Giacomo Filippo Foresti da Bergamo[1] (1434–1520) was an Augustinian monk,[2] known as the author of several significant early printed works. He was a chronicler and Biblical scholar.

His Supplementum chronicarum (first printed at Venice, 1483)[3] was a supplement to the usual universal chronicle; it ran to numerous subsequent editions. Though it mixes mythological figures, treated euhemeristically as historical ones, on an equal footing with Christian cultural heroes, with additional chapters on the Sibyls and the Trojan War,[4] amongst other things, it records Giovanni da Carignano's lost work on papal contacts at Avignon in 1306 with Ethiopian visitors.[5]

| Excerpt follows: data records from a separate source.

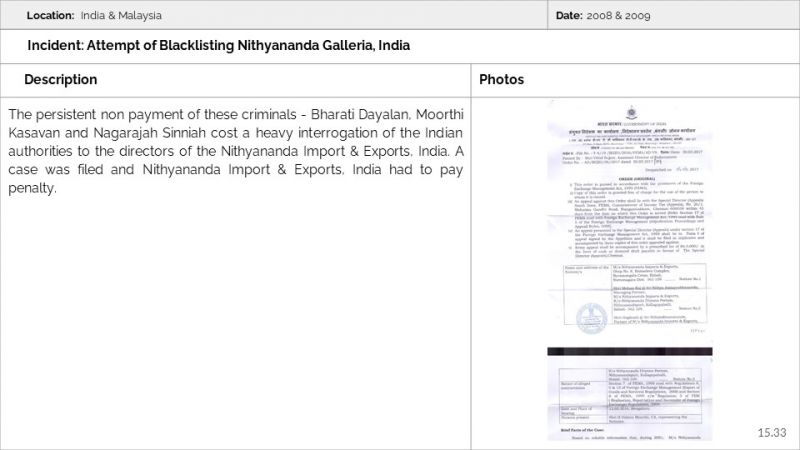Click the 'Location:' bold label
Image resolution: width=800 pixels, height=450 pixels.
click(x=50, y=16)
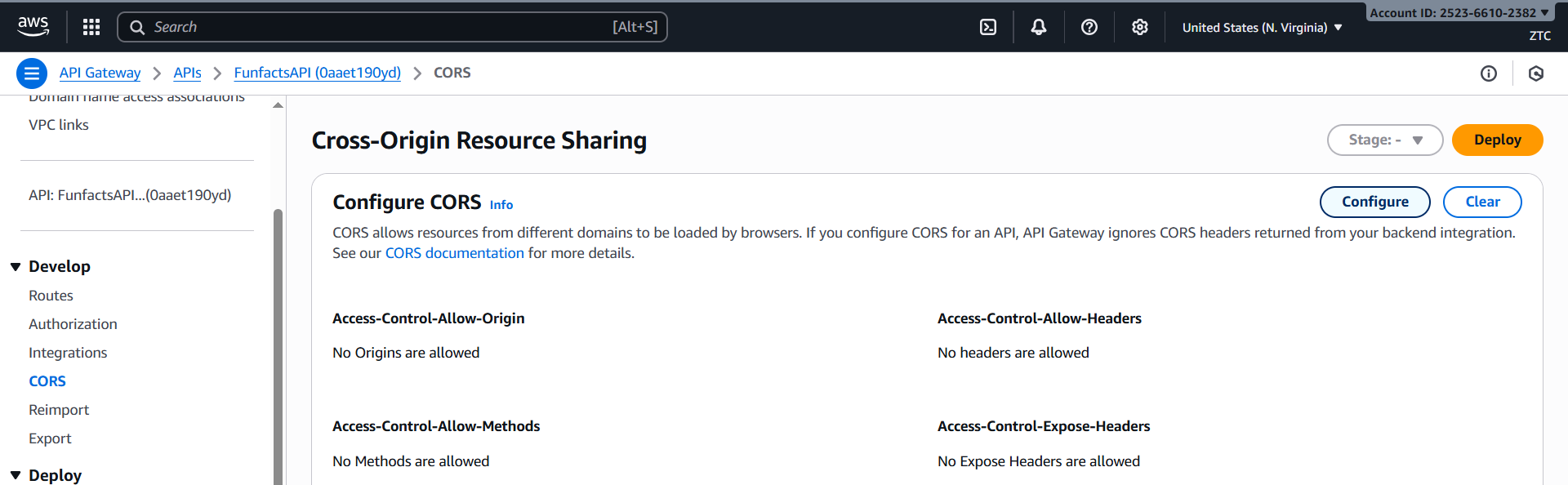This screenshot has height=485, width=1568.
Task: Open the settings gear icon
Action: coord(1140,27)
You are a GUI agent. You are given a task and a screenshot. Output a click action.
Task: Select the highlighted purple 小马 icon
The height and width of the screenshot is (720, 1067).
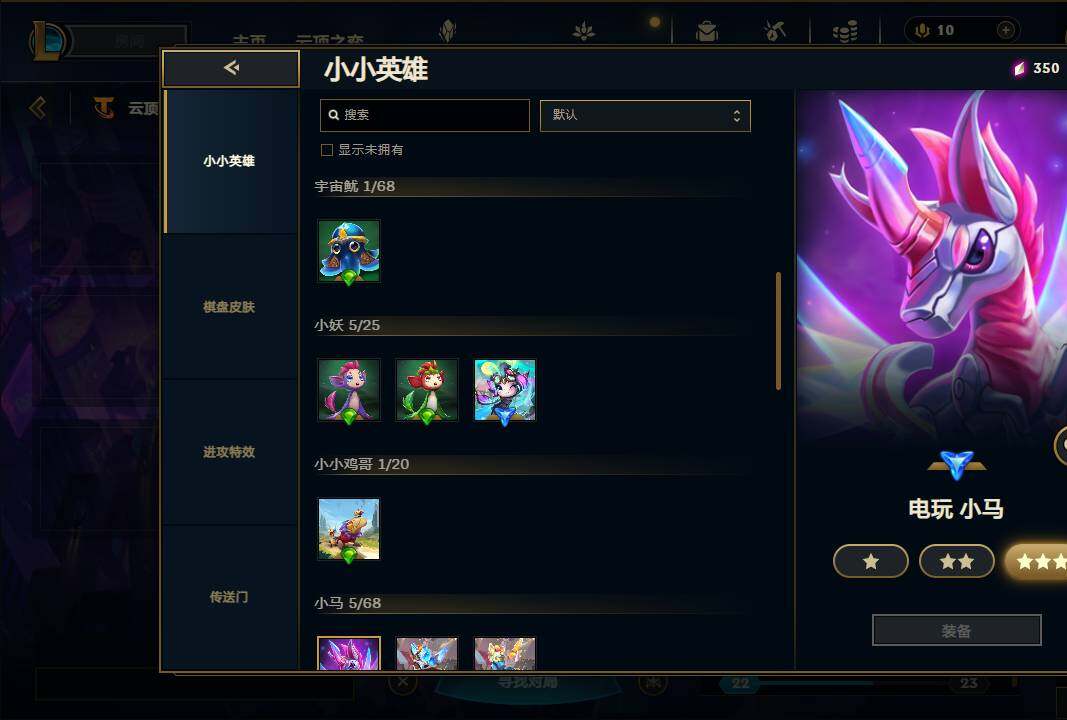pos(349,653)
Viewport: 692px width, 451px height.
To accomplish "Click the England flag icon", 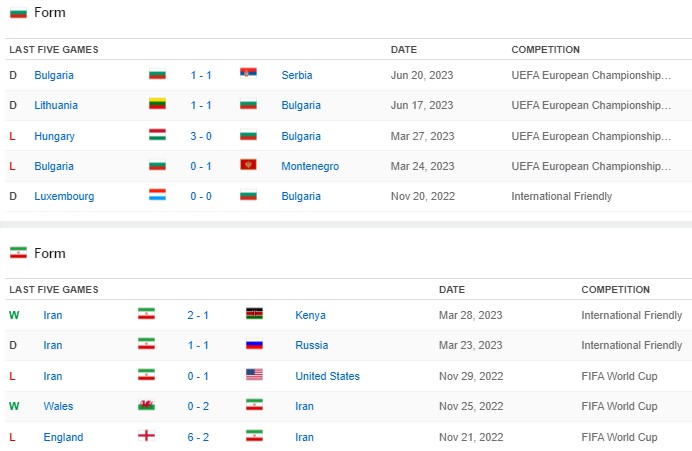I will 146,436.
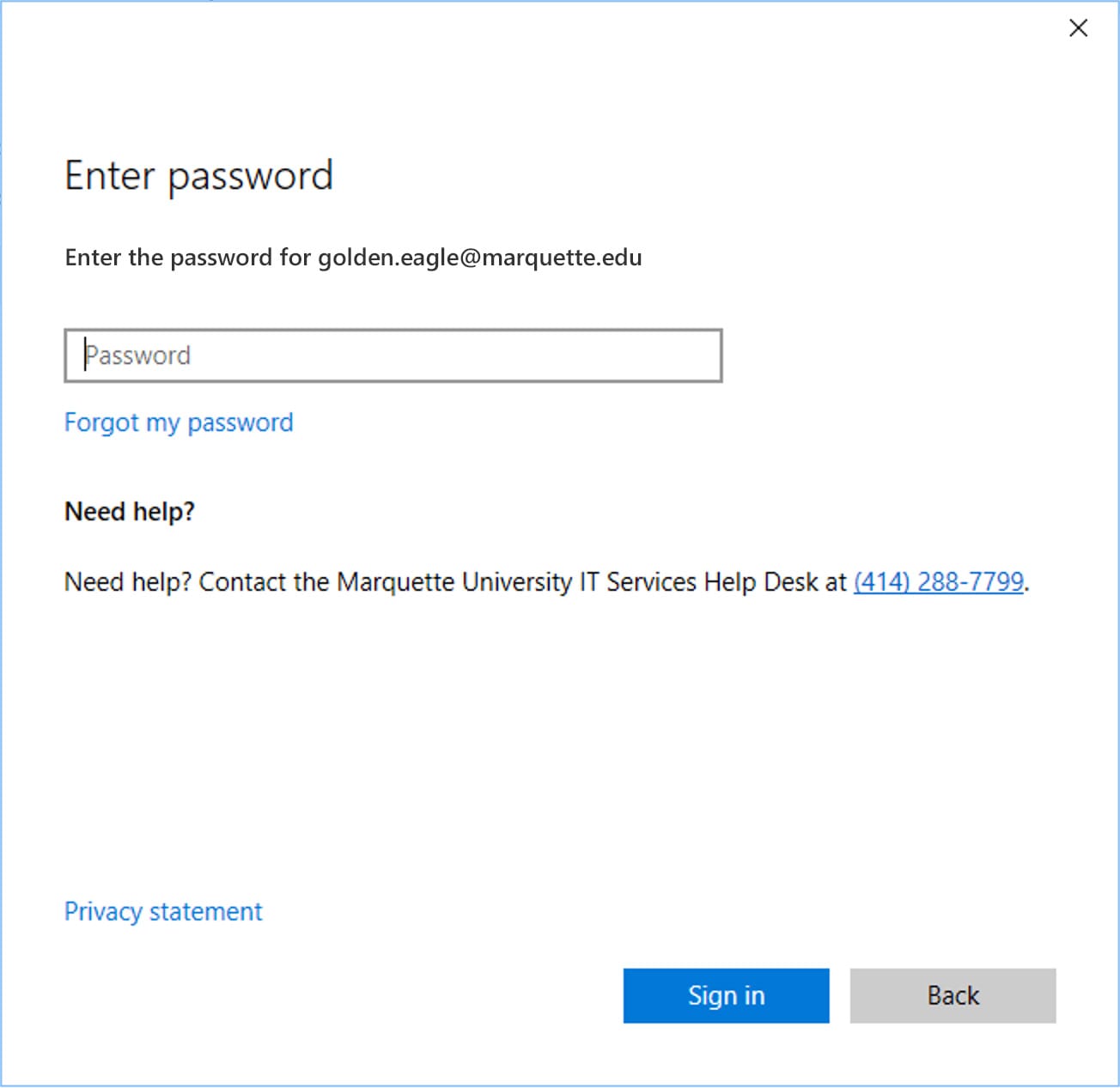Viewport: 1120px width, 1088px height.
Task: Click the golden.eagle@marquette.edu email address
Action: [479, 258]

His De claris mulieribus[6] updated the work of Boccaccio of the same title. It was dedicated to Beatrice of Aragon[7] This book, as well as the Supplementum, influenced many subsequent publications

He also wrote a well-known confessional.

Notes

  1. Giacomo Filipo Foresti, Giacomo Filippo da Bergamo, Jacobus Filippus Foresti, Jacobus Philippus Foresti (da Bergamo), Jacopo Filippo Foresta, Jacobus Philippus de Bergamo, Jacobus Philippus Bergomensis, Iacobus Philippus Bergomensis, Forestus Bergomensis, Jacopo da Bergamo, Jacopo Filippo Foresti da Bergamo, Jacopo de Foresti, Jacob Philip of Bergamo.
  2. Incunabula Leaves from Italy | Incunabula - Dawn of Western Printing
  3. Page; in Latin, translated into Italian as Supplemento delle Croniche in 1491 .
  4. Noted by Jean Seznec, The Survival of the Pagan Gods, (B.F. Sessions, tr.) 1995:21.
  5. See Encounters
  6. Page; On famous women; later under other titles De claris selectisque plurimis mulieribus, De memorabilibus et claris mulieribus aliquot diversorum scriptorum opera.
  7. ; Queen of Hungary as wife to Matthias Corvinus, see de:Beatrix von Aragón.